[The Mainspring of Human Progress (1943)]
El pagano tiene una visión fatalista de la vida. Cree que el individuo está indefenso, que está completamente a merced de las fuerzas despiadadas externas a sí mismo, que no puede hacer nada para mejorar su situación.
La gran mayoría de la gente ha sido siempre pagana. La mayoría sigue siendo pagana. La superstición está muy asentada. Tiene sus inicios en los tiempos prehistóricos.
La mitología dice cómo los dioses especiales estaban al cargo de todo lo que afectaba a la vida humana. Unos dioses controlaban el trueno, otro los rayos, otros la lluvia. Otros controlaban las estaciones, el botín de la cosecha, la multiplicación del ganado y el nacimiento de los niños.
Había dioses del sol, del amor, de los celos, del odio y de la guerra. Los dioses caprichosos y traviesos se ocupaban de todo. Todo lo que podía hacer el hombre era ajustarse a ellos haciendo sacrificios, humanos y de otro tipo, como dictaba la costumbre tribal.
En tiempos antiguos, los dioses paganos se conocían con diversos nombres: Zeus, Isis, Osiris, Eros, Júpiter, Juno, Apolo, Venus, Mercurio, Diana, Neptuno, Plutón, Marte. En tiempos modernos, reciben nombres más modernos, pero la idea subyacente es la misma.

----

**Consigna A:** Enumera, según la frase del texto sobre la visión pagana que comienza con «Había dioses», todo aquello de lo que había dioses.
**Consigna B:** Copia del texto sobre la visión pagana el fragmento que empieza en las palabras "En tiempos antiguos, los" y termina después de las palabras "es la misma.".
El listado no guarda relación alguna con el texto sobre la visión pagana.

**Material proporcionado:**
----

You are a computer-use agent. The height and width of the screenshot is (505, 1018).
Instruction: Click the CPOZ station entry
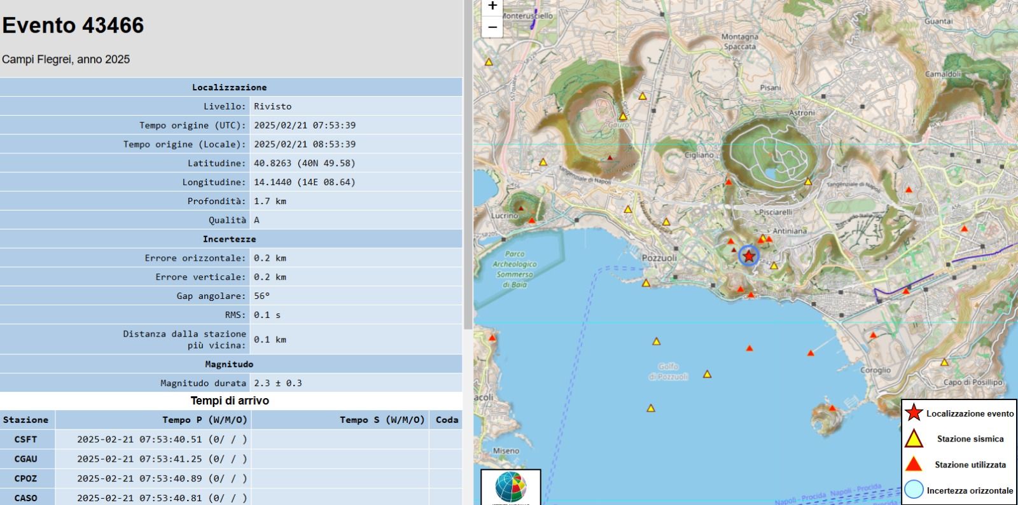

----

**Respuesta del ejercicio A:** El sol, el amor, los celos, el odio y la guerra.

**Respuesta del ejercicio B:**
En tiempos antiguos, los dioses paganos se conocían con diversos nombres: Zeus, Isis, Osiris, Eros, Júpiter, Juno, Apolo, Venus, Mercurio, Diana, Neptuno, Plutón, Marte. En tiempos modernos, reciben nombres más modernos, pero la idea subyacente es la misma.